# Information on Geothermal Heat Pumps - Drilling



## mnowaczyk (Sep 25, 2009)

I'm looking for information on vertical drilling for closed-loop geothermal heat pumps. I understand my town is on a lot of rock with a lot of water.  A geothermal driller was out here this week saying he could do drilling in the driveway next to my house.  Now he says he doesn't want to do it because it's too close to the house (~ 10-15 feet).  

Is there a site like Hearth.com, but for Geothermal?  

(Hearth.com is full of great info.  Thank you everyone.)


----------



## yknotcarpentry (Sep 26, 2009)

not sure of any forums or site on geo thermal myself. I'm  not really surprised that he has reservations on doing it that close though. I imagine he has to drill 2 100" wells; one to supply water and one to return it, if I understand it correctly from a friend that had one put in a ear ago. I imagine the drilling through all that rock is going to be intence and it may cause it to crack  etc as he's drilling. That would or could be bad as the water in the well is going to look for a place to go and will follow those paths possibly causing unstable conditions close to the foundation of your house and possibly nieghboring houses??? For instance right now a foundation is being dug for an addition on house I'm working on. The house sits on a ton of legde and is surrounded by ocean(front) and a tidal inlet(back); we have found an old well that was buried under part of the house in which we ripped off. The well is now going to have to filled so that no water can possibly come to the surface that would possibly crack the ledge or foundations we are pouring. Water can do the nastiest of damage even when it unseen.....


----------



## pgmr (Sep 27, 2009)

Try http://forum.geoexchange.org/.


----------



## Highbeam (Oct 1, 2009)

These wells are not open systems. The wells will have a loop of pipe dropped into them that does not inject or draw actual water from the well it only draws or dumps heat. The driller just doesn't want to get his equipment so close to your house, these are big machines that blow mud out and you need room around the drill rig.


----------



## oldmilwaukee (Oct 8, 2009)

My first geothermal well is about 25 or 30 feet from the house, then they're spaced about 12 feet apart, in a line leading away from the house.  He might be concerned about the liability associated with your foundation.  Someone tried to sue my geothermal installer to get a new basement, claiming his activities cracked it.
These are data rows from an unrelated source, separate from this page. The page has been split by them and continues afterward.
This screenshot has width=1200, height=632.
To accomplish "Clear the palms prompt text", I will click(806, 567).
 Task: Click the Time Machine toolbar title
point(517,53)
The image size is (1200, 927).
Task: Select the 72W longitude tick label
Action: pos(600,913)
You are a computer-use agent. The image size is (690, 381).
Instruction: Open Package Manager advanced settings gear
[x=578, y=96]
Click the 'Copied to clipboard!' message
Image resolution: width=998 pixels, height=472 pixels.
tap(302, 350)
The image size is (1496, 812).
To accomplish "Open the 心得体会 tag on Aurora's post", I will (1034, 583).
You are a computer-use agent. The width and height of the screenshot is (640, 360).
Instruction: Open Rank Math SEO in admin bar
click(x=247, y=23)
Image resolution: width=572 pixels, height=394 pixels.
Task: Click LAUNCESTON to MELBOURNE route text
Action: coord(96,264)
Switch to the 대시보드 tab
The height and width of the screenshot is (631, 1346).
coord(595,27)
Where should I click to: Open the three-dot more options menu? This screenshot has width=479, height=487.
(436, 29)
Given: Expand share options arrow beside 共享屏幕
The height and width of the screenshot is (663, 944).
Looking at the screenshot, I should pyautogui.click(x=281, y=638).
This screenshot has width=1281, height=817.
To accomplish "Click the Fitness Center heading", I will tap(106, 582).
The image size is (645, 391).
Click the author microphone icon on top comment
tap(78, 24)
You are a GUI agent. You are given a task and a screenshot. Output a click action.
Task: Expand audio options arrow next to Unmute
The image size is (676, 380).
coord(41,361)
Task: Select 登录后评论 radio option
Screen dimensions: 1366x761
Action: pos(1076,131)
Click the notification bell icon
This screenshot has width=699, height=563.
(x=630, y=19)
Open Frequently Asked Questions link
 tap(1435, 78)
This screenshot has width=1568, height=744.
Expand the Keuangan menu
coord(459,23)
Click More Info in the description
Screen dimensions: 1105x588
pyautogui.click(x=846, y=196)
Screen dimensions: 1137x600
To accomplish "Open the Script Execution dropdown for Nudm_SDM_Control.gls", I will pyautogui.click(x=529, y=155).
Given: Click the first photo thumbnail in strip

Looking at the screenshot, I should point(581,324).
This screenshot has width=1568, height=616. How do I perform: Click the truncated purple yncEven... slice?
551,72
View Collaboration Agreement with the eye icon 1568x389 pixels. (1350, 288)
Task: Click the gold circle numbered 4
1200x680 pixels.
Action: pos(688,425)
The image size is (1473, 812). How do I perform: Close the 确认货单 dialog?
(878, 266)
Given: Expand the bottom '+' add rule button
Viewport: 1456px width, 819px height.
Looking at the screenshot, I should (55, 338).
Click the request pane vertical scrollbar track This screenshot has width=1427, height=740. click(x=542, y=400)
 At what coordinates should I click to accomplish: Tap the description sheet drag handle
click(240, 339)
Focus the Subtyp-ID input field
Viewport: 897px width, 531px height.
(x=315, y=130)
I've read it is possible to freeze the soil within a few feet of the well, but it would have to be within 5 feet of your foundation I would think to actually disturb it.  I'm no expert though.


----------



## Jerry_NJ (Oct 19, 2009)

It has been a long time,  over 15 years, since my geothermal was installed.  We have two 250' deep vertical loops.  I'd estimate the holes are about 20' from the foundation.  

I'm sold on geothermal, I'm sure mine has paid for itself over air-to-air, and maybe even over oil, given the high cost of oil heat the last couple of years.


----------